Ministry Of Commerce: Foreign Capital Merger And Acquisition Of Domestic Enterprises Shall Not Evade Safety Review.
Reporters yesterday learned from the Ministry of Commerce, the Department recently announced the Ministry of Commerce to implement foreign investors' acquisition of domestic enterprises safety review system (hereinafter referred to as "Regulations"), and will be formally implemented in September 1st this year.
department
Joint conference is responsible for examination.
In February 3rd this year, the State Council issued a notice to set up an inter ministerial joint conference system (hereinafter referred to as the "joint meeting") to conduct a safety review of the merger and acquisition activities of foreign enterprises in China.
When foreign investors are required to purchase domestic enterprises, if they involve important agricultural products, important energy and resources related to national security, they must be subject to safety review.
The scope also includes military and military supporting enterprises.
In August 25th, the Ministry of Commerce issued the "Regulations" that all enterprises belonging to the scope of the above safety review shall apply to the Ministry of Commerce for a review of the application for merger and acquisition safety. The Ministry of Commerce shall inform the applicant in writing within 15 working days, and shall submit a joint meeting for examination within 5 working days thereafter.
The regulation also states that foreign investors may not evade the acquisition of securities in any way in real terms, including, but not limited to, generation, trust, multi-level reinvestment, lease, loan, agreement control, and overseas pactions.
Will not change the open policy
Liu Yuanchun, vice president of the Renmin University of China's School of economics, said the promulgation of the regulations was a symbol of our country
foreign capital
The security review of mergers and acquisitions has officially risen to the legal level.
On the one hand, we have increased the barriers to China's economic security protection, so that China can better integrate with other countries, but on the other hand, it will also increase the cost of foreign capital mergers and acquisitions, especially the time cost.
According to the data previously released by the Ministry of Commerce, in 2010, China absorbed foreign capital amounting to US $105 billion 740 million, and foreign investment accounted for only 3%.
However, the total foreign direct investment in the same year amounted to US $1 trillion and 120 billion, of which over 70% were investment through M & A.
Yao Jian, a spokesman for the Ministry of Commerce, once said that many countries have similar safety review mechanisms from a global perspective.
The establishment of the system will be conducive to China's next opening to the outside world.
The head of the NDRC also said that the system will not change China's policy of opening to the outside world and utilizing foreign capital.

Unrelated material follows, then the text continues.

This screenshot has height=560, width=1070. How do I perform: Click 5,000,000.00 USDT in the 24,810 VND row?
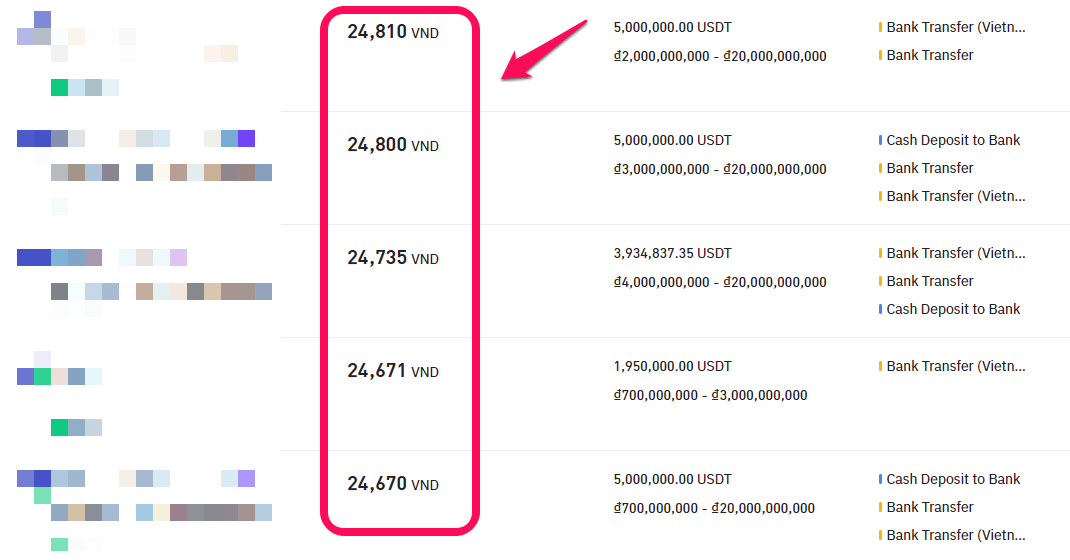pos(672,27)
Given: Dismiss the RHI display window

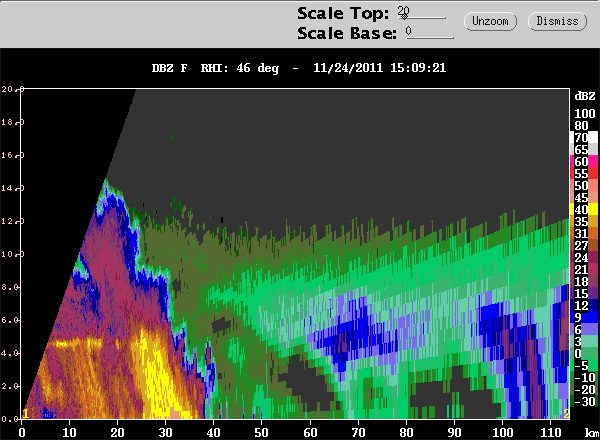Looking at the screenshot, I should (x=557, y=21).
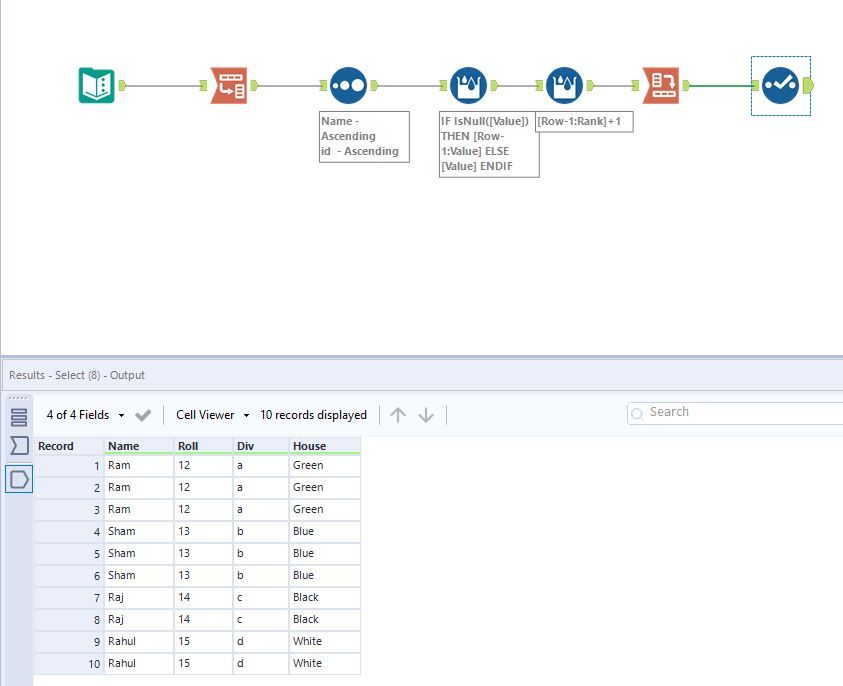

It is reported that before the provisions were promulgated, relevant ministries and commissions of the state have managed foreign capital mergers and acquisitions through the form of foreign capital access management and concentration of operators' antitrust examination.
Relevant
foreign capital
Merger
increase
In recent years, the number of foreign investment in China has increased significantly.
For example, in 2010, the French Coty group bought about 60% of TJOY's stake in the "cash plus stock" approach, involving an amount of US $400 million. The French drugmaker Sanofi Aventis, with a US $520 million 600 thousand Bmp Sunstone Corp, was successfully approved by the relevant departments.
However, some pactions were fruitless.
In 2005, Carlyle Group bought 85% of China's largest construction equipment manufacturer Xugong Group for $375 million, but suffered many problems because of its controlling stake.
In 2008, the joint venture which had been working hard for nearly 3 years was abandoned because it failed to get the approval of the regulatory authorities.
In 2009, Coca Cola Co bought the largest Chinese juice maker Huiyuan company for HK $17 billion 920 million, but finally failed to pass the antitrust review of the Ministry of Commerce.
The acquisition has also become the first unsuccessful case since the implementation of China's anti-monopoly law.